# anyone know what this is ?



## Erich (Jan 11, 2005)

Guys/Gals :

any of you fine folk know what this little piece of Luftwaffe on-board equipment is ? 8) Used by twin engine crews for both night and day missions............... I will say no more for the time being.

E `


----------



## Erich (Jan 11, 2005)

here is the opposite side of "my little device"

once you folk guess I will explain in terms from a very good friend who is a Nachtjagd ace...


----------



## plan_D (Jan 11, 2005)

There's a compass on it, but I'm sure that's not all it is.


----------



## evangilder (Jan 11, 2005)

Looks like a navigation "computer". (basically a circular slide rule) The US Navy had a similar device to calculate their way home based on their current heading and the heading of their carrier. I don't remember the name of it off the top of my head though.


----------



## Erich (Jan 11, 2005)

tell me the name and you win the cookie. Yes it is a navigational computer, but what was it called ? in any case this gives me a bit of time to look for my friends e-mails so I can print them off here.......you guys are quick !  

Horrido !

E ♪


----------



## evangilder (Jan 11, 2005)

The English, or German name for it?


----------



## evangilder (Jan 11, 2005)

English, either a dead reckoning computer or an air navigation plotter


----------



## Erich (Jan 11, 2005)

whats the Deutsch though ? not that hard....and the unit has a letter and numeral designation


----------



## evangilder (Jan 11, 2005)

Oh MAN! Now it gets difficult. I don't know German equipment that well...


----------



## Erich (Jan 11, 2005)

the device's name begins with K


----------



## plan_D (Jan 11, 2005)

Knickebein?


----------



## evangilder (Jan 11, 2005)

Dreiecksrechner DR-2? Used for ground speed computations, drift calculations, endurance, flight time calculations and to help establish bearings with radio signals.

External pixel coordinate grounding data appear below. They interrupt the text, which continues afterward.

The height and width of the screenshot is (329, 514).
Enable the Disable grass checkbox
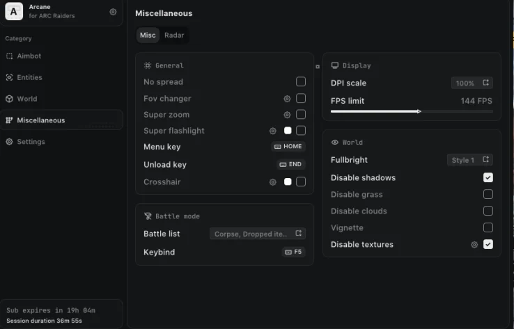(488, 194)
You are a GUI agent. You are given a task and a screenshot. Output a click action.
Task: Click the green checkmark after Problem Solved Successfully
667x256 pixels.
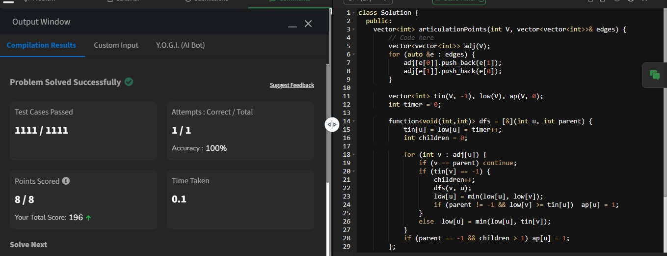coord(129,82)
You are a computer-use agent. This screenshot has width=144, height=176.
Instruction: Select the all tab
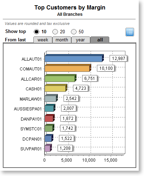click(100, 40)
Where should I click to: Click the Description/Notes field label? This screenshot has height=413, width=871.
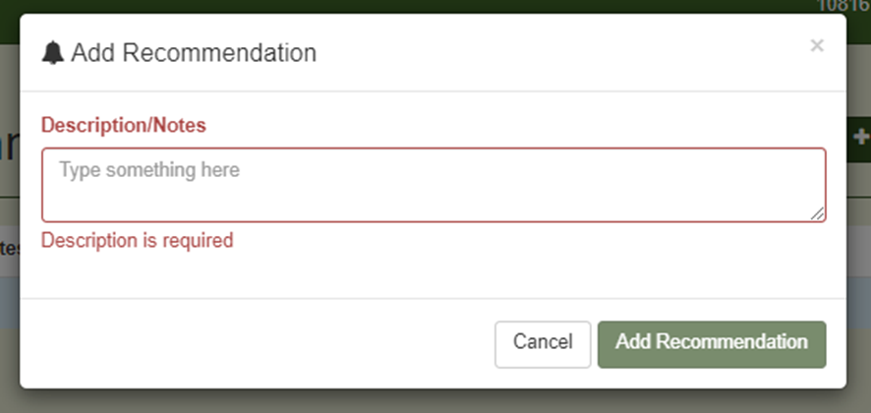pos(124,125)
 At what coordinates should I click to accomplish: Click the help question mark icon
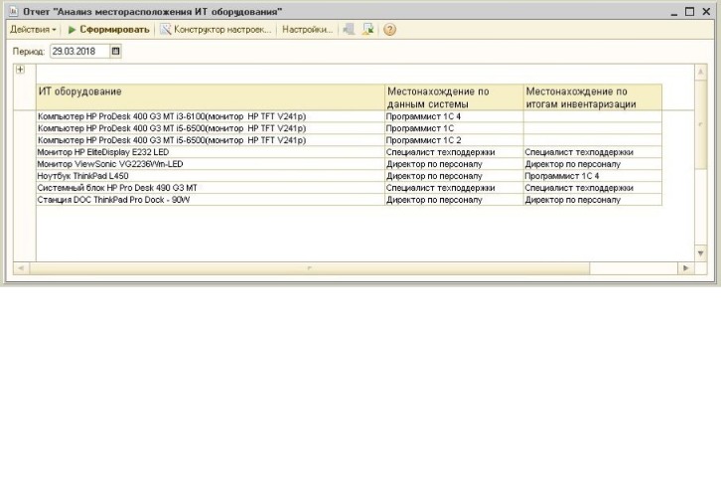click(389, 30)
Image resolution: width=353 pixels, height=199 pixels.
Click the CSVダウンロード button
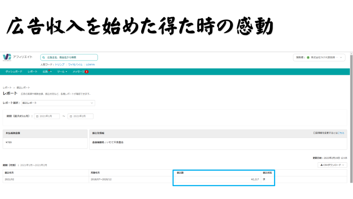click(333, 165)
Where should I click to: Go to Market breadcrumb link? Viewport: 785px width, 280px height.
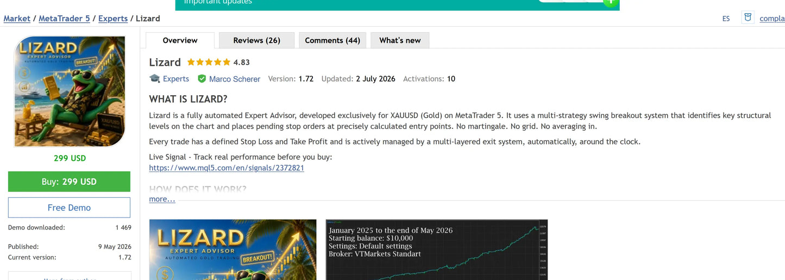[17, 18]
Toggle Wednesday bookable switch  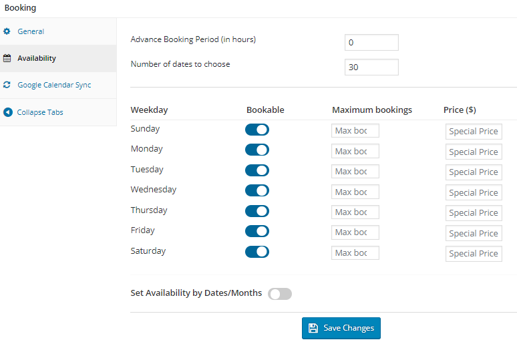click(257, 190)
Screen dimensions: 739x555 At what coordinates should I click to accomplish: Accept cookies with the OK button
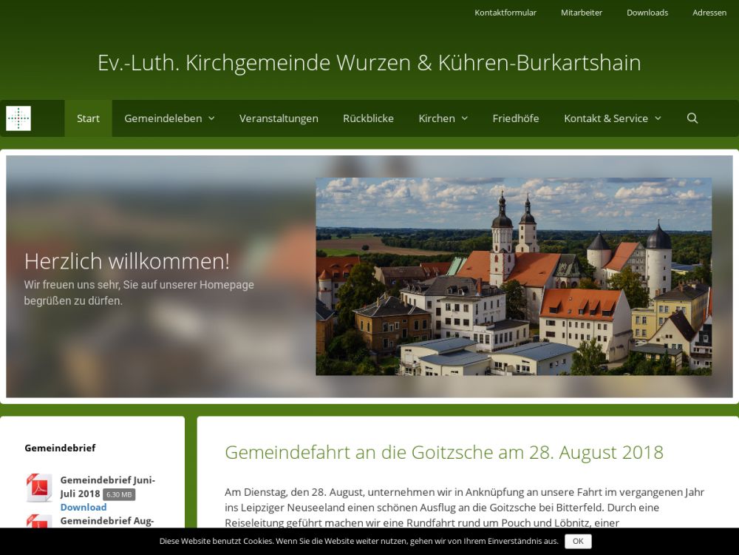pos(577,541)
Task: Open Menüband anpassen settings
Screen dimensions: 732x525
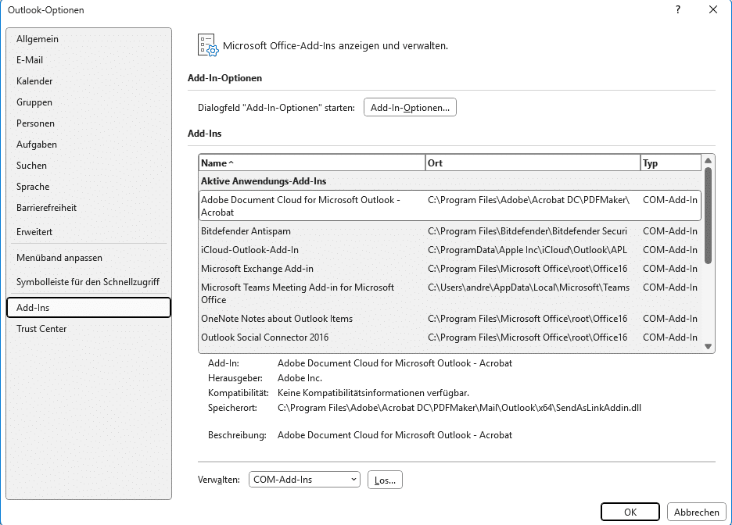Action: tap(59, 258)
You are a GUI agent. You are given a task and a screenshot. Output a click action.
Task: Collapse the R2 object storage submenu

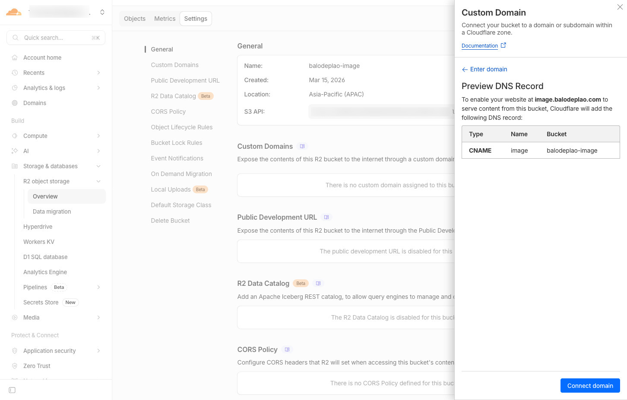98,181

Okay, I did look it up. AT least, that's what I THINK it is!


----------



## Anonymous (Jan 11, 2005)

this is getting fun actually.....

the first two letters are correct Kn

Peter says this :

" the word computer I heard after the war. as far as I remember we had no computers-Rechenmaschinen in our NJ a/c for determine RAF routes. Our problem was always to find these routings when Zahme Sau. A good indication was when a good night fighter was in the stream and shooting down and of course when the bordfünker found the maximum of the falling down of windows, this was the telltale. At this time the ground-organization ws mostly confused and of no help. " 

keep trying


----------



## Erich (Jan 11, 2005)

that was weird, able to post without signing on ? ok

the other name and I am not looking for this is : "Kreisrechner"

E ~


----------



## Erich (Jan 11, 2005)

Give me another 10 minutes and if no-one guess I will spill the beans........and include more from Peter.. now to find the other mails..


----------



## Erich (Jan 11, 2005)

ok EvanG is about the closest. Yes it is a DR 2 computer of sorts....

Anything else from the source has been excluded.